Heat map and gene expression pattern of candidates detected in the common 100-seed weight-related QTL detected in three locations. a Heat map of the genes expression detected by RNA-seq analysis (FPKM) during seed development. b, c, d, e Gene expression pattern of Glyma.04G047800, Glyma.04G051200, Glyma.04G062400, and Glyma.04G073900

Implications for breeding

Through pedigree analysis in the condition of the clear genetic background, we can find the origin of QTL favorable alleles, and clearly see the process of the QTL favorable alleles pyramiding into the offspring. In the breeding process, we should achieve the diversity of breeding materials, so that with the pyramiding of excellent alleles, the progenies will become an aggregation of excellent genes.

The QTLs (such as qNP3-1, qSHW4-1, qNHW4-1) identified in previous studies indicate that such excellent alleles widely existed in multiple accessions and they may be retained in the breeding process through phenotypic value selection. We also found QTLs (such as qSP11-1, qNO5-1, qNPplusO11-1) that are undetected in previous studies, indicating that such QTL favorable alleles are unique in the RILs derived from QH34 and JD17 and these types of excellent alleles are relatively rare in the soybean population.

As we all know, there is a bottleneck effect in the domestication process, which causes rare alleles that are more likely to be lost than the widespread alleles, and eventually lead to a smaller gene pool.

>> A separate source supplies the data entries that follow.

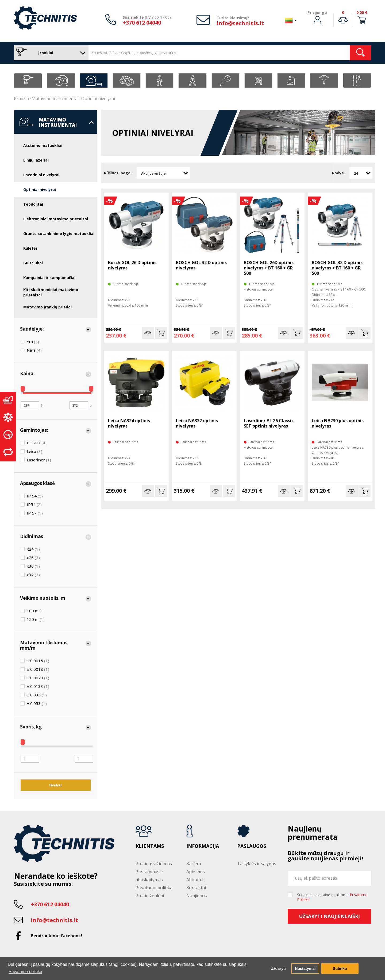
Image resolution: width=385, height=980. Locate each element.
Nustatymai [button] (305, 968)
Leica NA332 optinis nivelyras (197, 423)
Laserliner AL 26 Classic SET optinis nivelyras (268, 423)
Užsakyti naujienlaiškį (329, 916)
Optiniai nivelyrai (98, 99)
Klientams (150, 846)
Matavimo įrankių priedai (47, 307)
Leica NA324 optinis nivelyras (129, 423)
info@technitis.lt (240, 23)
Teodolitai (33, 204)
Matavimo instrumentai (55, 99)
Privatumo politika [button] (25, 972)
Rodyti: (339, 173)
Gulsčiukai (33, 263)
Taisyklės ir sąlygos (257, 864)
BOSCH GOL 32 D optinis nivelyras (201, 265)
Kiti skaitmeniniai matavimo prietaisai (51, 292)
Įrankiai (50, 53)
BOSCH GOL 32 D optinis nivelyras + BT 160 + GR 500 (337, 268)
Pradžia (21, 99)
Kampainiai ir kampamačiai (49, 277)
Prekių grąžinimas (153, 864)
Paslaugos (252, 846)
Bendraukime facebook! (56, 935)
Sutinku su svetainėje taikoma (332, 897)
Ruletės (30, 248)
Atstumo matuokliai (43, 145)
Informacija (203, 846)
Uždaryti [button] (278, 968)
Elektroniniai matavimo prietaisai (56, 219)
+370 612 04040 (142, 22)
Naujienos (196, 896)
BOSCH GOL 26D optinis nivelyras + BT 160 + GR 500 (268, 268)
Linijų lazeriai (36, 160)
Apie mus (195, 872)
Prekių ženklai (150, 896)
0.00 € (362, 12)
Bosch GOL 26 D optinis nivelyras (132, 265)
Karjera (193, 864)
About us (195, 880)
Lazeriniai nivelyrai (41, 175)
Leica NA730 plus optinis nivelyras (338, 423)
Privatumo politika (154, 888)
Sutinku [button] (340, 968)
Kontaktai (196, 888)
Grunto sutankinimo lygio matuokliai (59, 233)
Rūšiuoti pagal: (118, 173)
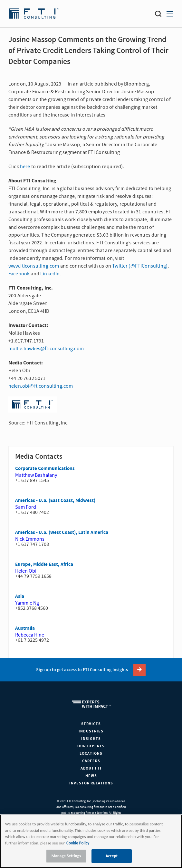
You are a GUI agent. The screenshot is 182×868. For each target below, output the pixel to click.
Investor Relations (91, 783)
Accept (112, 856)
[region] (91, 841)
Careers (91, 761)
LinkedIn (50, 274)
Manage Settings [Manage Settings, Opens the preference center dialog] (66, 856)
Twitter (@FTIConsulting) (140, 266)
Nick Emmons (30, 539)
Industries (91, 731)
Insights (91, 739)
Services (91, 724)
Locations (91, 753)
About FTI (91, 768)
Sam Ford (26, 507)
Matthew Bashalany (36, 475)
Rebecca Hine (30, 635)
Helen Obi (26, 571)
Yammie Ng (27, 603)
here (25, 166)
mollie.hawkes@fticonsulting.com (46, 348)
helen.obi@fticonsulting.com (40, 386)
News (91, 776)
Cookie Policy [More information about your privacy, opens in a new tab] (78, 843)
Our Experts (91, 746)
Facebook (19, 274)
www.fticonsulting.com (34, 266)
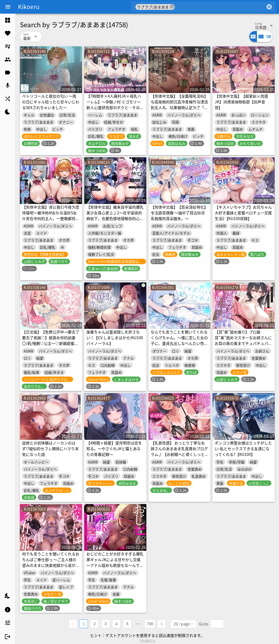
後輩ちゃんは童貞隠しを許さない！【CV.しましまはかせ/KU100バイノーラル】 (115, 338)
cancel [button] (172, 7)
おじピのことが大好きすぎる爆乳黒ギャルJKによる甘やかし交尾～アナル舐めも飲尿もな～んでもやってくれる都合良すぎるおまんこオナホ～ (115, 565)
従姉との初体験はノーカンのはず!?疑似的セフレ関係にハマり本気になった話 (50, 449)
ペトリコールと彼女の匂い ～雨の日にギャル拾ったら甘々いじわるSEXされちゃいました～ (51, 102)
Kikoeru (29, 7)
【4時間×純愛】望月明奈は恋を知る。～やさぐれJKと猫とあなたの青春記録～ (114, 449)
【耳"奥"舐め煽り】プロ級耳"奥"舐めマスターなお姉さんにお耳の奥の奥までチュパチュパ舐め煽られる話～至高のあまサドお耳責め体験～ (243, 343)
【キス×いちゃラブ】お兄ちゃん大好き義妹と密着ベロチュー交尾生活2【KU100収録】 (243, 213)
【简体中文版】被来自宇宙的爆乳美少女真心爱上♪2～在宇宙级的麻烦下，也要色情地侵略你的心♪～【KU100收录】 (115, 215)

It is widely known that reduction in genetic diversity may result in the population that is more susceptible to disease. What’s more, in the breeding process, breeders tended to select minority excellent germplasm, which caused the germplasm to be used too frequently to result in the loss of genetic diversity of the varieties in production. The narrow genetic basis of varieties has limited the further improvement of quality and yield, which is essential to maintain the increasing population. Fortunately, the discovery and utilization of these rare alleles can effectively increase population genetic diversity and broaden genetic basis of varieties, so that there would be higher levels of standing genetic variation, making it more likely that some individuals would happen to have a gene variant that conferred the ability to increase quality and yield.

All in all, only by combining the diversity and rarity of germplasm resources can we breed varieties with wide adaptability and high quality.